▸ INSTRUCTION A: Name every gas-wetting chemical agent that the passage on water-lock damage lists.
══ EXTRACT
Research delineates water-lock damage as the predominant form of impairment in tight reservoirs, with damage rates soaring to as high as 90% [9,10,11]. This damage manifests when the initial water saturation falls below the threshold of irreducible water saturation, triggering capillary spontaneous imbibition. The fluid retention effect, which stems from the inflow difficulties of the working fluid, the formation of additional resistance by droplets transitioning from macropores to throats, and the Jamin effect, which involves the obstruction of liquid flow, are identified as principal factors contributing to water-lock damage [12,13,14,15,16,17]. The tight carbonate gas reservoirs, influenced by their unique sedimentary environments, tend to exhibit lower water saturation levels and pronounced hydrophilicity. The invasion of exogenous water into the primary pore throats poses a severe impediment to gas flow, exacerbating the water-lock dilemma [18,19]. It is, therefore, essential to thoroughly understand the water-lock characteristics of tight carbonate reservoirs and devise suitable strategies for water-lock removal.
To alleviate water lock in tight reservoirs, industry professionals currently employ physical and/or chemical methods. These strategies, which encompass enhancing production pressure differentials, heating the formation, solvent injection, and acid fracturing, aim to diminish liquid-phase saturation and bolster effective gas permeability [16,20,21,22]. Among these, chemical methods have gained traction, attributed to their specificity and efficacy. The selection of chemical agents, which includes gas-wetting agents such as surfactants, alcohols, fluorocarbon polymers, solid nanoparticles, and nano-emulsions, is governed by considerations of cost and service longevity [23,24,25,26,27,28,29]. The underlying mechanism is hypothesized to involve the alteration in near-well zone wettability, reducing both the rock-liquid wettability angle and gas–liquid surface tension, thereby diminishing capillary forces. This approach has proven effective in mitigating damage caused by liquid phase entrapment and in facilitating the removal of water locks. For instance, surfactants are known to significantly reduce interfacial tension [30] and alter wettability towards gas-wetting [31], showcasing promising potential. However, challenges such as adsorption by the formation and environmental concerns remain to be addressed. Notwithstanding the breadth of research on water-unlocking agents in tight sandstone reservoirs, the study of such agents and their corresponding methods in tight carbonate reservoirs is still in its nascent stages.
════
══ INPUT FOR THIS TASK
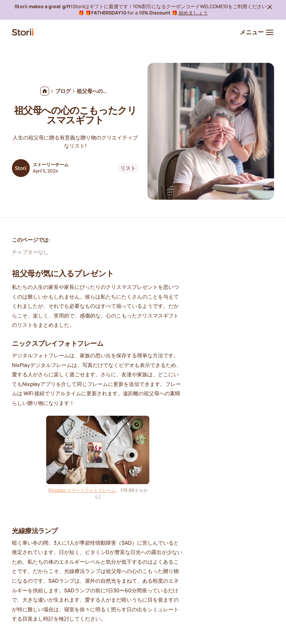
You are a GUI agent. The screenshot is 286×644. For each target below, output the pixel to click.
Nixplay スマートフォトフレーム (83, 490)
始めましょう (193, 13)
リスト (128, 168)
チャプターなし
════
▸ INSTRUCTION B: Rewrite every line of the records above as a numbered list, skipping any blank lines and leaving out the pictures.

▸ RESPONSE A:
- Surfactants
- Alcohols
- Fluorocarbon polymers
- Solid nanoparticles
- Nano-emulsions

▸ RESPONSE B:
1. You are a GUI agent. The screenshot is 286×644. For each target below, output the pixel to click.
2. Nixplay スマートフォトフレーム (83, 490)
3. 始めましょう (193, 13)
4. リスト (128, 168)
5. チャプターなし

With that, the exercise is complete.